Community
In July of this year, the world was shocked by a major IT incident caused by an update from the cybersecurity firm CrowdStrike. A wrong patch led to a global IT outage, affecting 8.5 million Windows devices and causing the cancellation of more than 5,000 commercial airline flights. This incident also impacted hospitals, media, and banks, resulting in an estimated $1.5 billion in losses. Dubbed the "Largest IT outage in history," this event highlighted the vulnerabilities in our interconnected digital world.
While this particular incident grabbed global headlines due to its scale, massive IT outages are becoming increasingly common. As companies rely more on cloud services and many depend on the same IT software, the risk of widespread disruptions grows. Here are some notable examples of major incidents in recent years:
Atlassian JIRA Outage (April 2022): Atlassian is used by many major corporations for managing their IT departments (via software like JIRA, Confluence and ServiceDesk). A wrong "Delete" script removed data for several hundred major customers. Due to the complexity of the issue, it took several weeks to fully restore service for all impacted accounts.
Amazon Web Services (AWS) Outages: AWS, the market leader in cloud services, has experienced significant outages almost yearly, affecting countless businesses due to its vast user base. Some examples of recent AWS outages can be found on "https://www.datacenterknowledge.com/outages/a-history-of-aws-cloud-and-data-center-outages".
Facebook (META) Outage (October 2021): A routine maintenance error caused a global shutdown of Facebook’s services for 6-7 hours. The incident was triggered by a simple command mistake during a capacity check.
Fastly Outage (June 8, 2021): A minor setting change by a customer activated a dormant bug, causing major websites like The New York Times and CNN to go dark for nearly an hour.
Google Outage (December 14, 2020): Google’s authentication system ran out of storage, leading to a 45-minute outage affecting Gmail, YouTube, and Google Drive.

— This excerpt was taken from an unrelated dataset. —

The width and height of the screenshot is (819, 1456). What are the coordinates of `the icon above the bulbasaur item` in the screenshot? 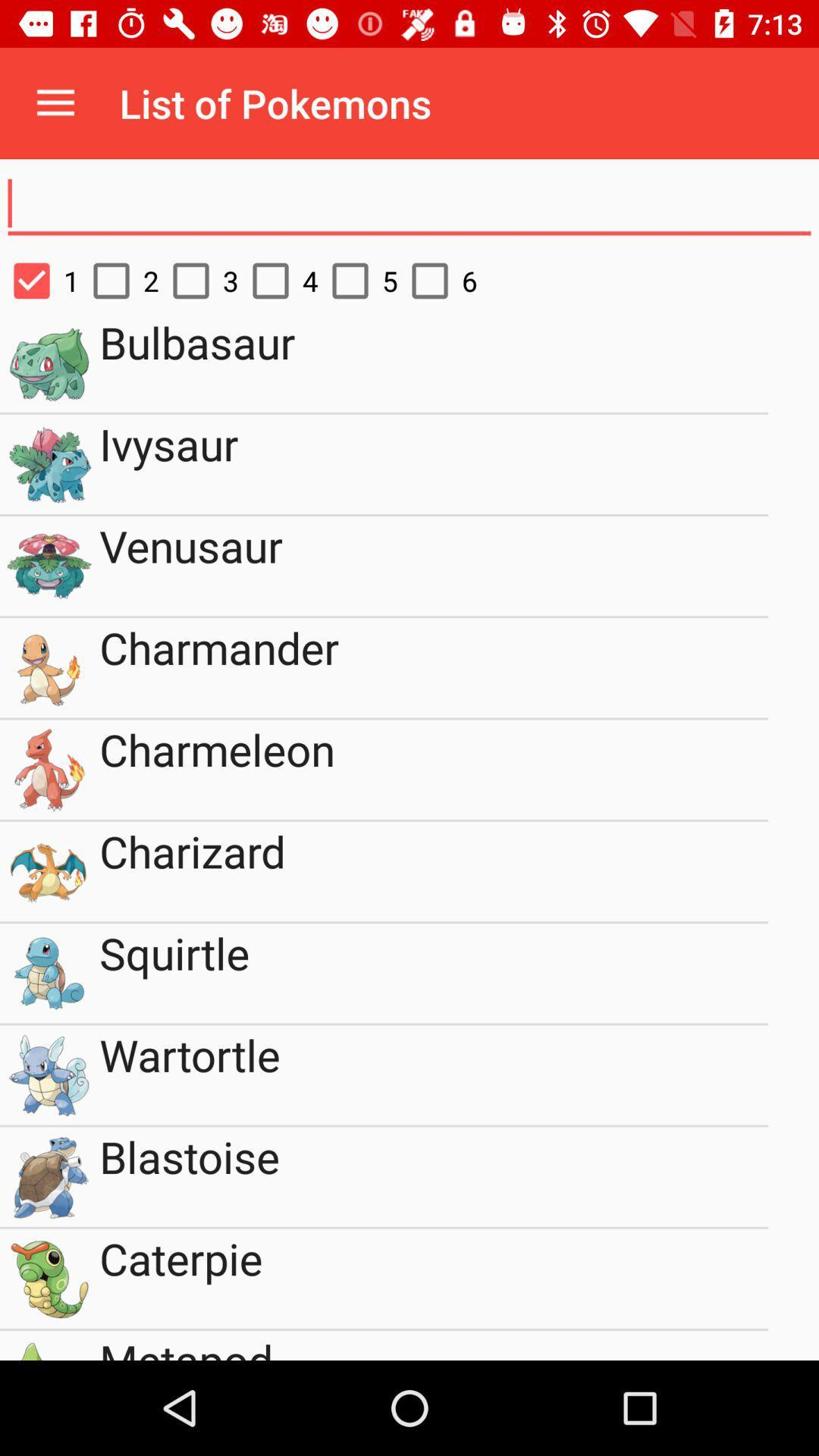 It's located at (438, 281).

These incidents demonstrate how interconnected and dependent modern organizations are on cloud services and internet infrastructure. They also show the profound impact small human errors at these companies can have. Due to their scale, the economic losses from these outages are enormous.

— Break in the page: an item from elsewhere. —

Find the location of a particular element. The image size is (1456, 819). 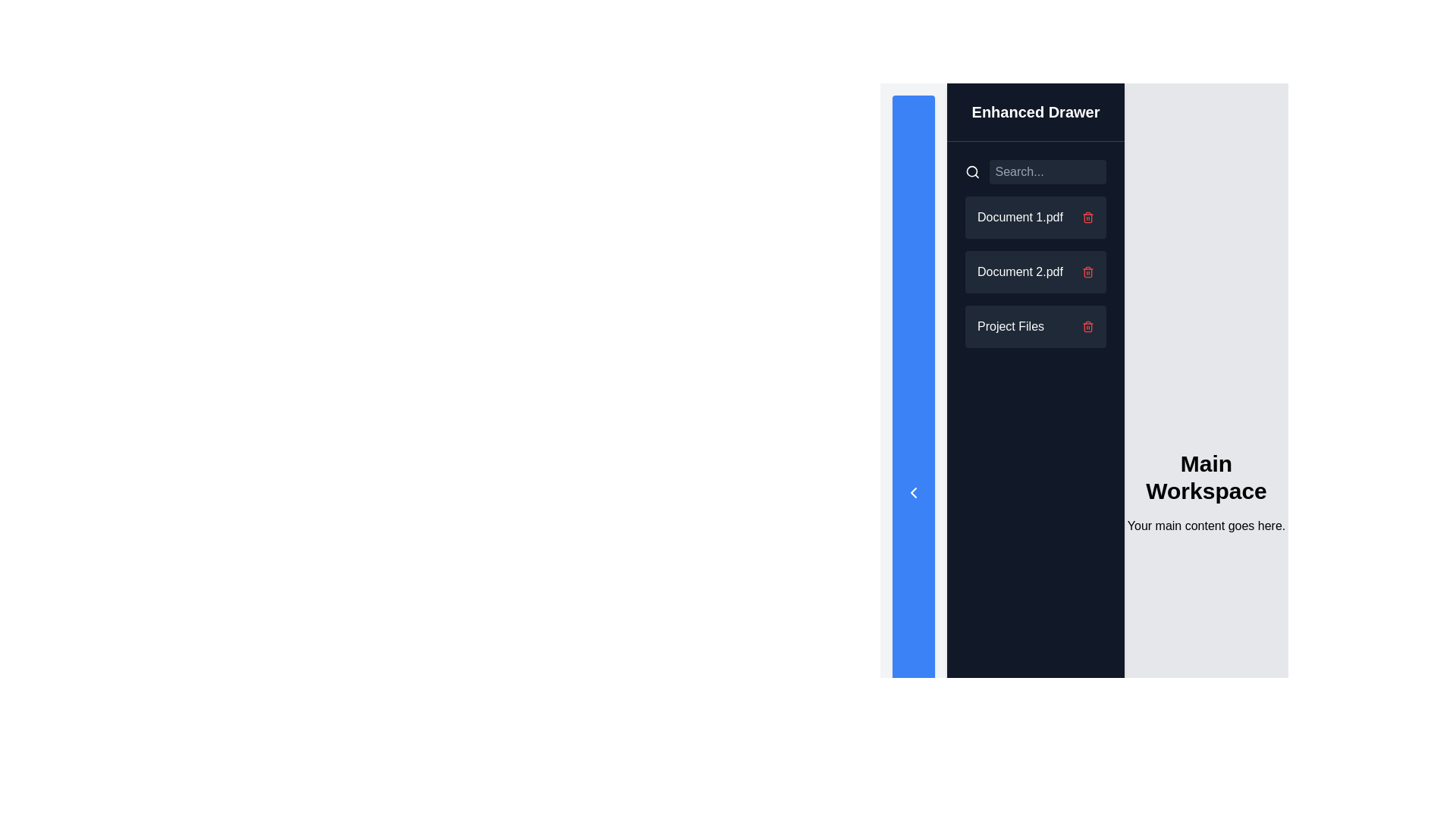

the SVG circle representing the search magnifying glass icon located in the top-left section of the 'Enhanced Drawer' sidebar is located at coordinates (971, 171).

Businesses should be aware of their enormous dependence on IT and how a single human error can have severe impacts. Especially in the financial services industry, which is not only critical for the worldwide economy but also enormously dependent on IT, this risk is enormous and should be mitigated. This is where resilience comes into play. Building a resilient organization and resilient systems is a must-have for every financial institution. This resilience must be implemented at all levels of the organization: business, operational, and technical resilience.

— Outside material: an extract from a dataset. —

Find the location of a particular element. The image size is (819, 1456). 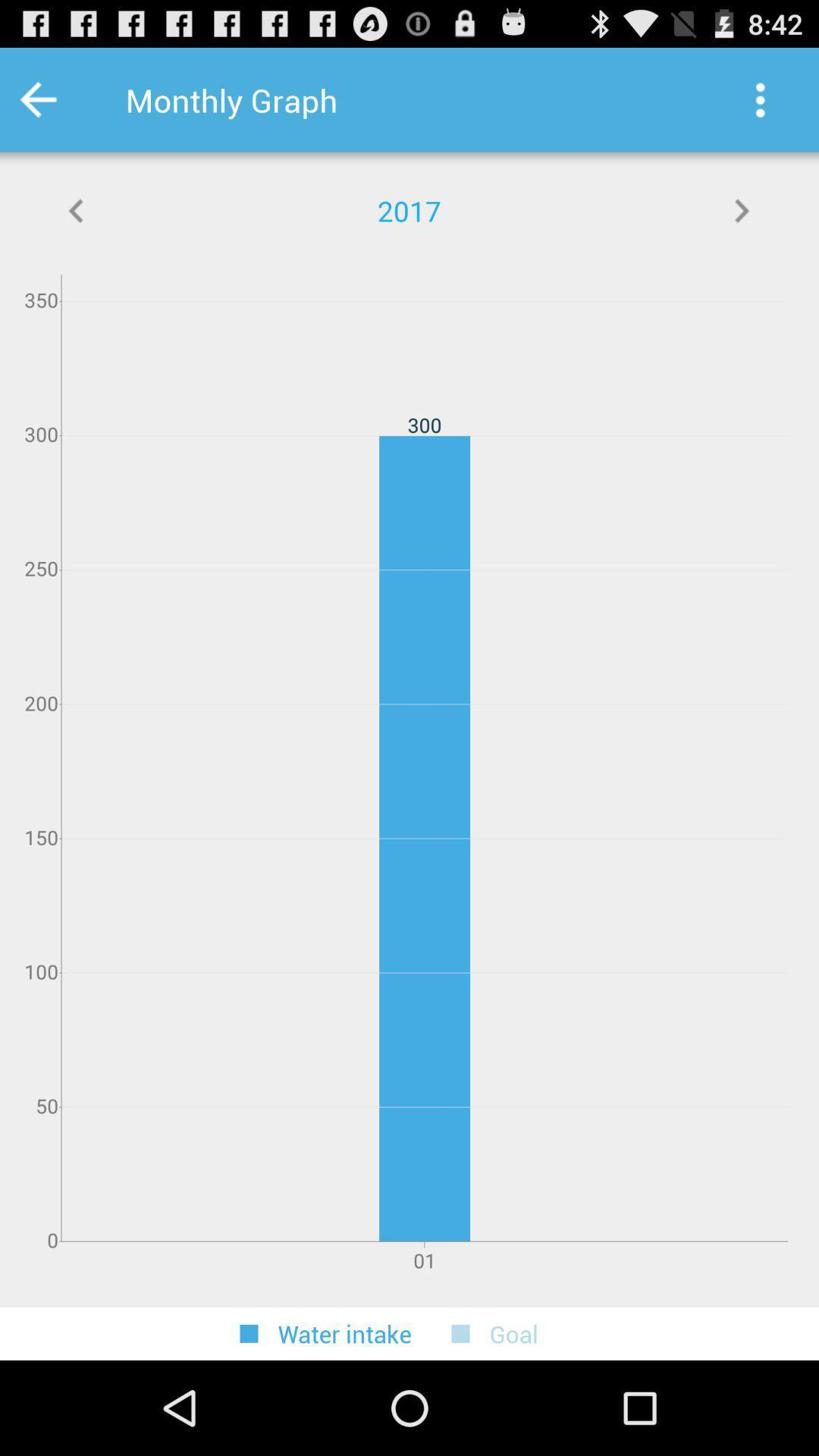

go back is located at coordinates (58, 99).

This is done by identifying all points of failure and taking measures to ensure the impact of each failure is minimized. The complexity lies, of course, in the fact that this list of points of failure within a large organization like a bank is enormous. It is therefore essential to focus first on the points of failure that have the highest risk value, calculated by multiplying the probability of failure by the cost when such a failure occurs.
In IT, failures can be categorized into three large categories depending on their origin:
Hardware failures: Physical malfunctions of hardware components.
Human Unintentional Errors: Mistakes made unintentionally, like most of the above-described outages.
Malicious Errors: Failures invoked with bad intent. In recent years, multiple major outages were caused by cyber-attacks (usually ransomware attacks). Some examples include:
ExPetr / NotPetya (2017): Resulting in a total impact of $10 billion, with major companies like global shipping company Maersk and pharmaceutical giant Merck, as well as major governments, impacted.
WannaCry (2017): Resulting in a total impact of $4 billion, with major companies like Spain’s mobile company Telefónica and the UK’s National Health Service.
REvil/Sodinokibi (2020): Impacting major companies like Kaseya, Travelex, and JBS Foods.
…
The last two categories can further be split up into errors introduced by employees, partners/vendors, customers, and/or externals (unknowns). This shows there are many axes for failure, against which a financial services company needs to protect itself.
A company should therefore use a variety of different strategies, which combined, result in optimal resilience:
Resilient System Design:
Failure Tolerant Systems: Systems should tolerate hardware failures and network issues, support recoverability, and ensure operations like restoring backups and relaunching processes without negative impacts (e.g. via recycling and relaunch mechanisms and the use of idempotent services).
Self-Healing Systems: Design systems to quickly identify and recover from failures automatically, using mechanisms like load balancers, throttling, circuit breakers, timeouts, and elastic scalability. Such mechanisms help to avoid the ripple effect (i.e. avoid that failure in one component brings down other components and systems) and ensure a quick restore to normal.
For further details on building resilient systems, you can refer to the blog "Building resilient systems in the Financial Services industry" (https://bankloch.blogspot.com/2020/02/building-resilient-systems-in-financial.html) I wrote four years ago.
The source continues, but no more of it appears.